I have one client with 400+ days of EC2 uptime and another with 300+ days as measured by web pulse, this is by far the most reliable service I've worked with.
For my single instance running in the US-East availability zone, 9 months, 0 downtime.
Since Amazon switched to provide an SLA, I've never had an instance go down on me. When I've had instances go down in the past, Amazon has always sent a message informing me that the instance is degraded before it actually disappeared, so I've had time to start up a new instance.
The previous answer makes a good point, though; EC2's service model dictates that you write your apps to handle failover to a new server if you're not prepared for extended down time.
conrad#papa ~ $ uptime
04:42:36 up 495 days, 8:51, 8 users, load average: 0.02, 0.02, 0.00
Checking out the AWS Service Health Dashboard will get you a good idea of any current or past issues. My experience is that the AWS uptime is better than most "traditional" hosting options (even full-blown redundant RackSpace setup...).
However, simply going with AWS for uptime is like getting a car for the keychain (ok, almost.. ;)). With an architecture utilizing AWS the big benefit is scaling (without upfront costs).
SLA... Guaranteed uptime...
These are all very nice taglines. But when the servers aren't available for an hour (March 1, 2012, in the EU region) and the clients start calling, then it won't help you that they still have a 300 days uptime.

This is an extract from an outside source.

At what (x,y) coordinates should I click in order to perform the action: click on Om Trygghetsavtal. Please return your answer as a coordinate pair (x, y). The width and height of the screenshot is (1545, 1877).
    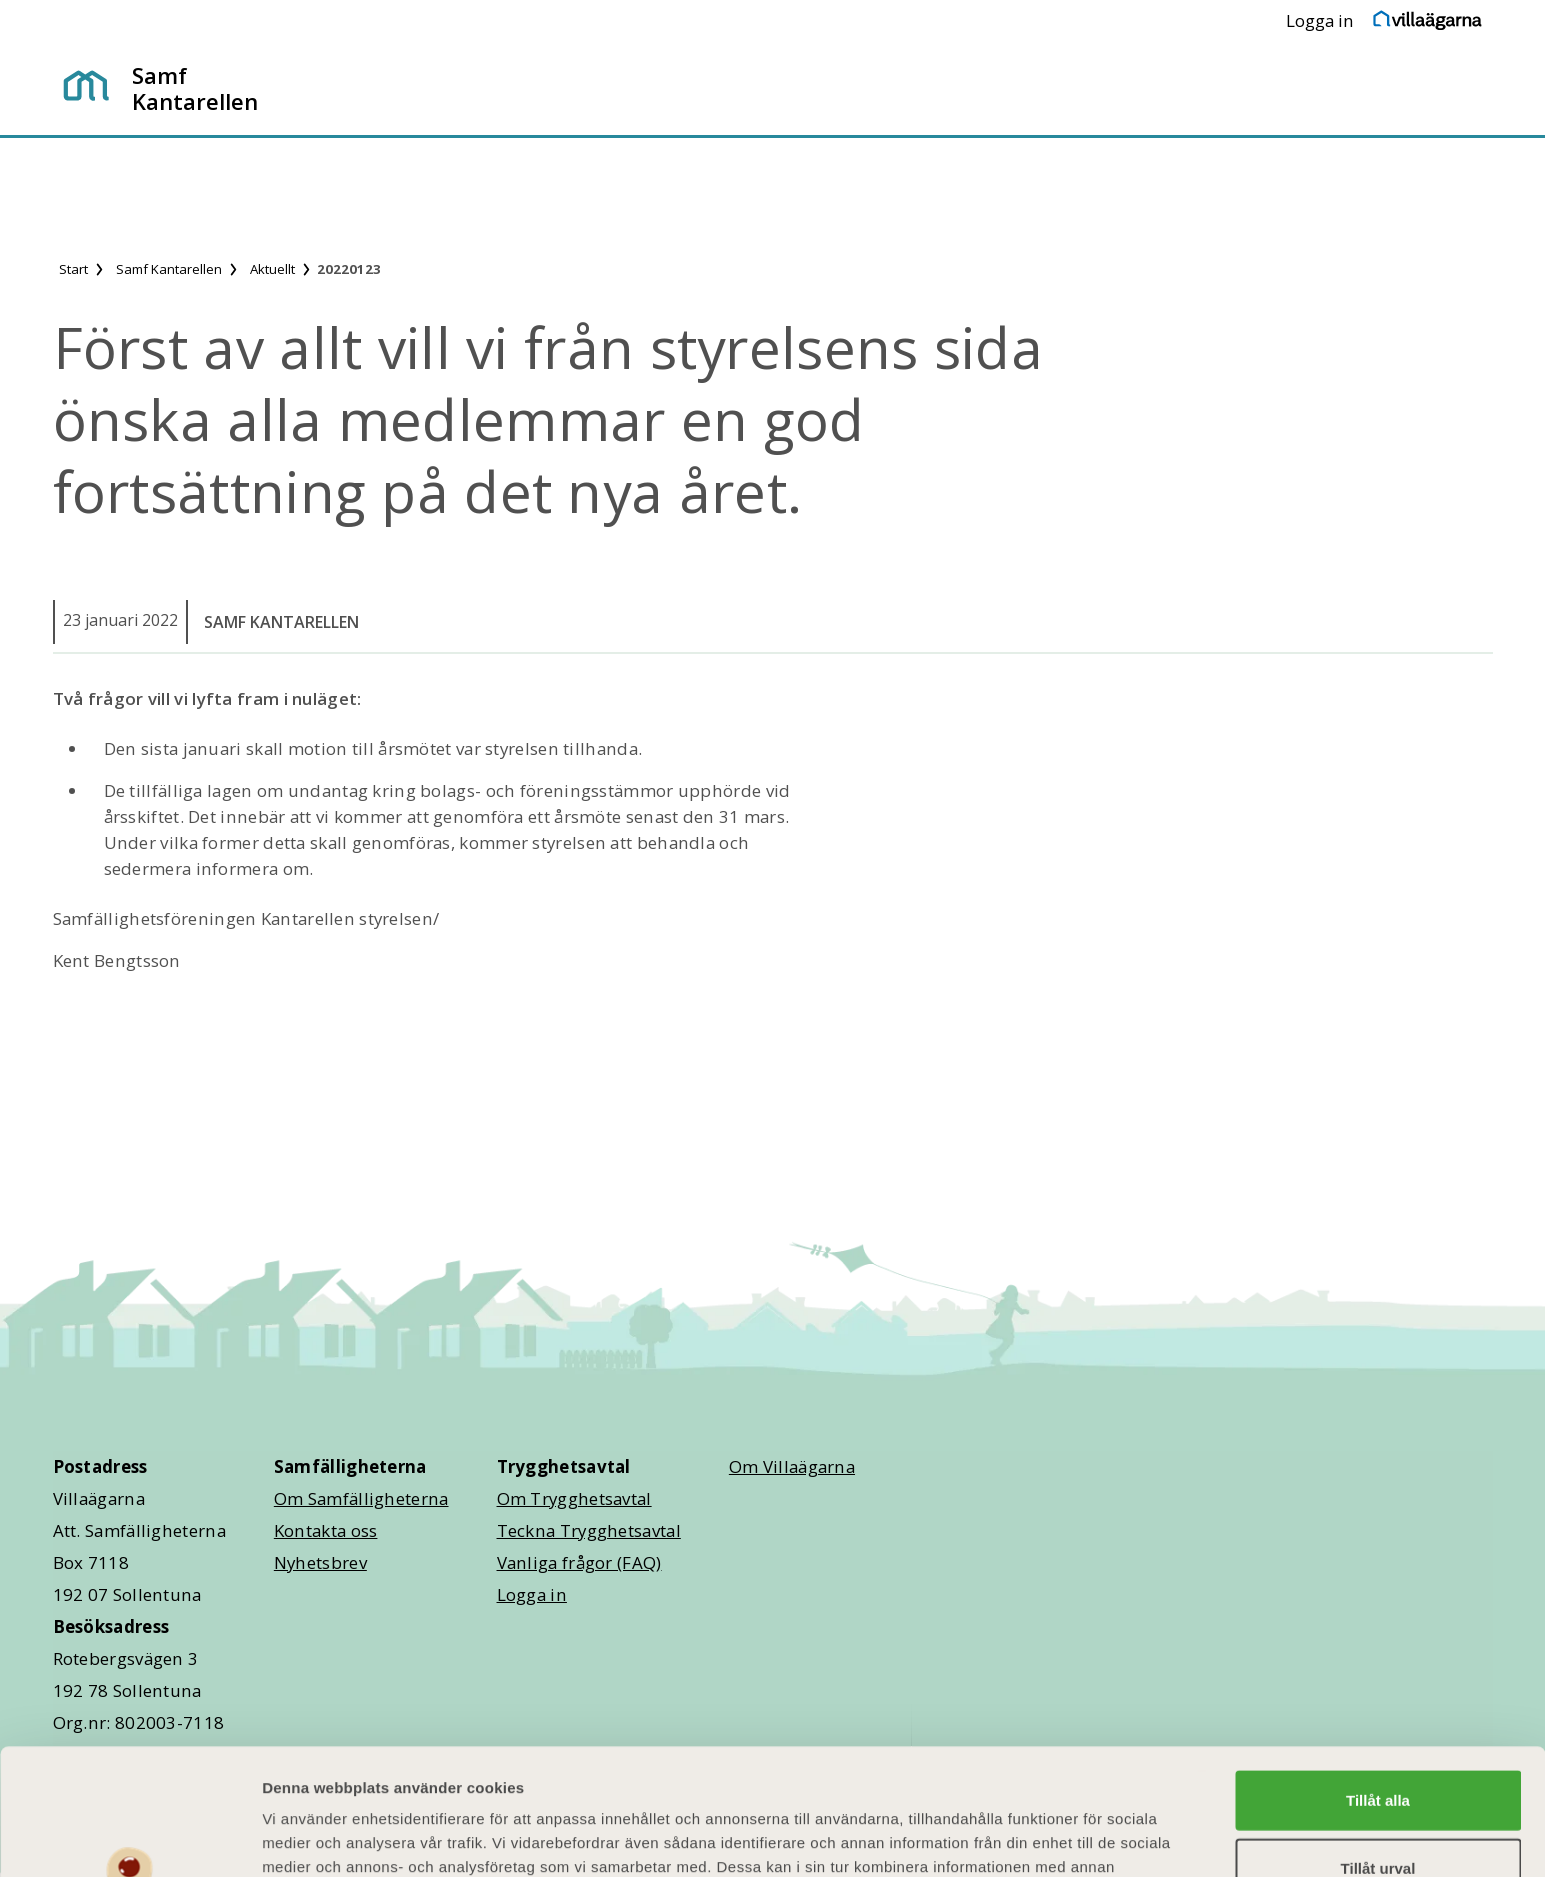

And when the lightning struck 1 out of 3 of their datacenters in the EU, we all found out that they have no off-site redundancies, and the fact that they have 3 datacenters doesn't mean a thing.
One must love the phrase "degraded performance", that actually means: "cross your fingers and pray that your data will still be available after the catastrophe passes".
I'm still trying to look for any official/non-official statistics about the availability percentages of all of their datacenters.
No luck thus far...
I've never had downtime on EC2, however, I do keep local backups and make daily images of my machines and port them to another availability zone, just in case. I use twilio to alert me if a machine is unreachable with a phone call to all my devices. Then I can just log in to EC2 and fire up a machine in another availability zone; worst case I'll be down for a few minutes.
Which in my case, is potentially pretty sucky, because my machines are doing 24/7 Forex trading.
My rule: know the potential cost of downtime, and be willing to invest that much in redundancy assuming it will happen - because it will.
That said, EC2 has never let me down. Helps probably that my servers are not in an area of the country where natural disasters are common. If you're in an earthquake zone, tornado alley, or a potential hurricane path, downtime truly is an inevitability.